Invasion of the body snatchers

If there’s a stage in menopause where you wake up in a body not your own, I’m in it.

I’m not talking about the digestive issues, either, though part of me wonders if that wasn’t influenced by my hormonal upheaval. No, I’m talking about these pillows on either side of my waist. My upper arm flags. The bags under my eyes, and the matching bolsters on my jawline. The overall jiggliness of myself when I attempt (badly — really, you do not want to see this) to have a dance party with my kids.

I was prepared for grays. For wrinkles. For my bra to wander towards the floor (which, thankfully, is not an issue, at least at present). I was not prepared to look like my grandmother. But here we are.

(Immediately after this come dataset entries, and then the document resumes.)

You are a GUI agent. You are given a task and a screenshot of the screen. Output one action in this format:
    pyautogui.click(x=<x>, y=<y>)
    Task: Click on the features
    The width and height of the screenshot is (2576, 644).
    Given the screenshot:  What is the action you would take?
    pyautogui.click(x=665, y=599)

It’s been a chain reaction of self-loathing. I hate my body, so I hate how I look in clothes. I buy clothes that work better for my body, but I hate them too because they look so…old. I hate my hair, and my face, and I contemplate drastic revisions to both. A new haircut, or maybe hair color. Taking a laser to my face. Or maybe I should focus on my body — have some fat sucked out. Only I’m broke, squeamish, and have seen that episode of X-Files one too many times.

Think smaller. Like anti-aging serum I’m not sure I even needed that — after three days! — left a red, scaly chemical burn-style rash all over my face and neck. Oh, right: I have sensitive skin. I forgot that in my desire to blast the top layer of it off.

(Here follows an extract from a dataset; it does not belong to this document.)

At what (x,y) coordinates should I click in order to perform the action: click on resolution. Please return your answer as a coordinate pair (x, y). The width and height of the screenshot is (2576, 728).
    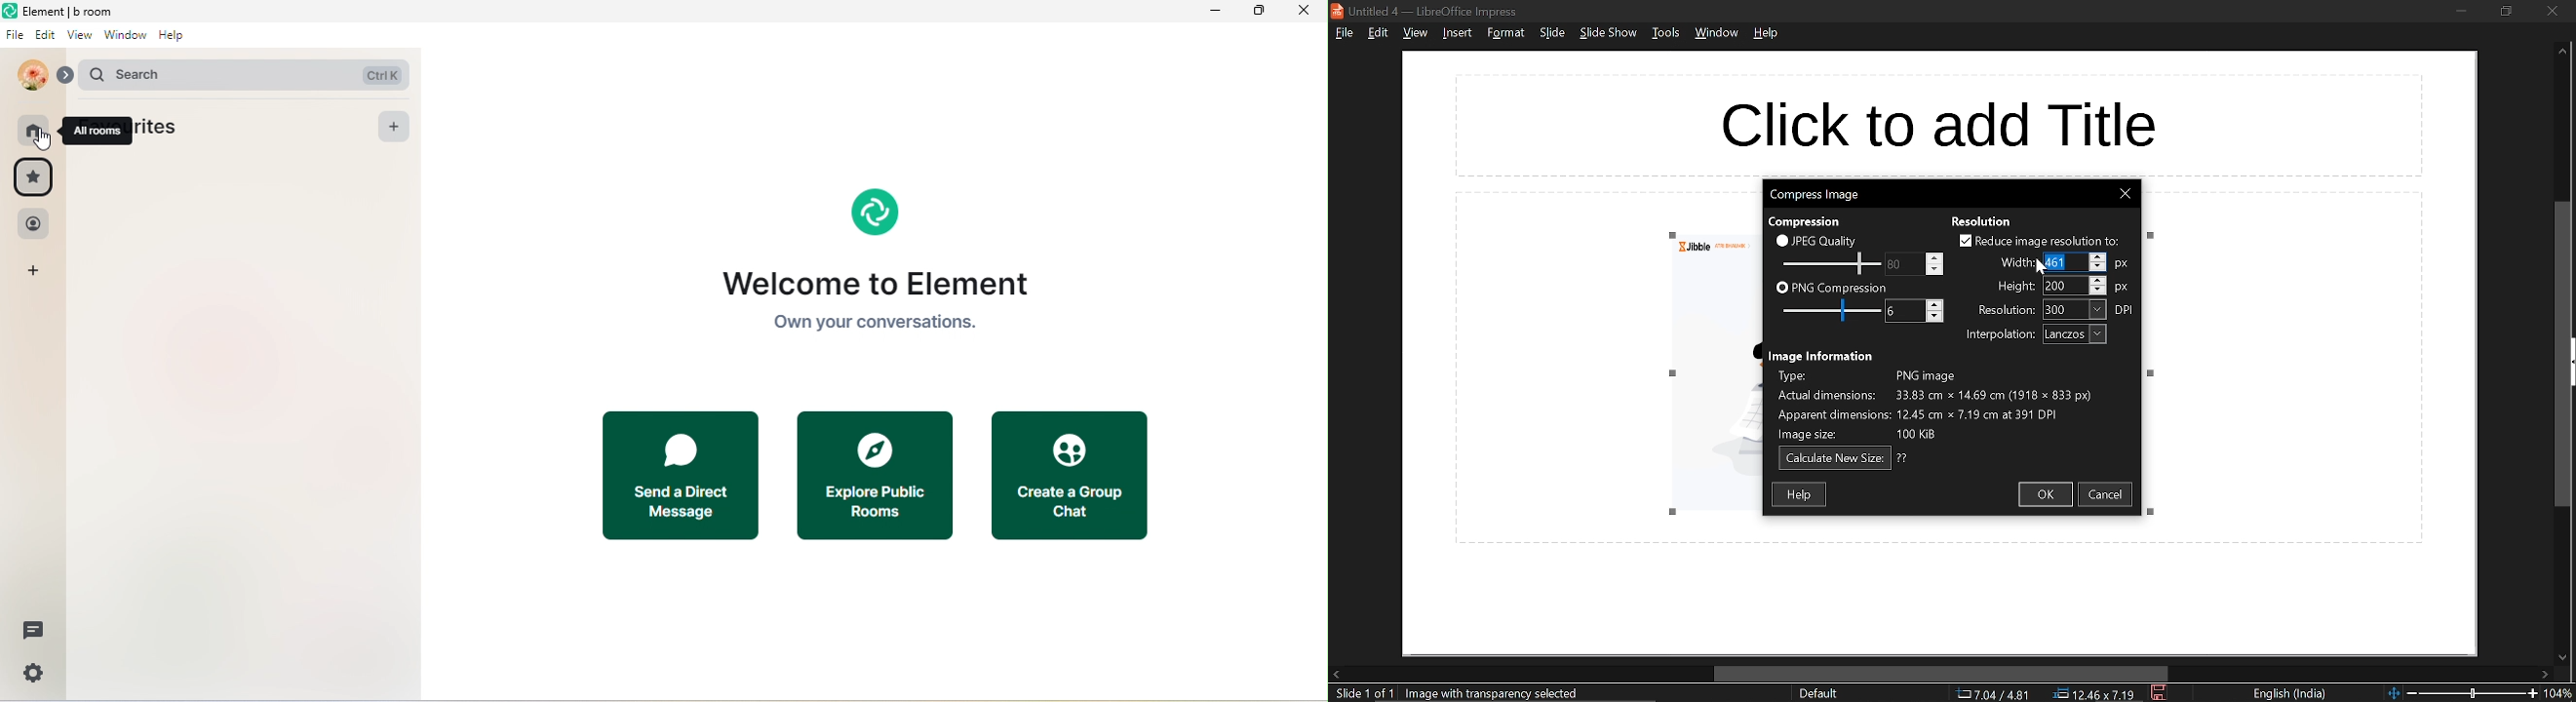
    Looking at the image, I should click on (2075, 310).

So now I’m pudgy and flabby and gray and wrinkled AND red and scabby. Nice.

I’m not opposed to aging, and I’m not a fan of trying to look 30 when you’re 70. But I guess I’m also not ready, mentally, for the age I am. It’s the back bookend to the feeling I had when I entered puberty: I wasn’t any more ready for boobs and body hair and armpit odor than I am for the changes I’m going through now.

Once again, my body is not my own. And I do not approve.


6 thoughts on “Invasion of the body snatchers

  1. I’ve never really thought of it as our bodies not being our own, but that is how it feels. All these changes at once, happening against our will. I just went with it. I stopped coloring my hair after chemo ended and I have a bunch of grey hair that I’m not used to. I look in the mirror and see my mother. It’s wild.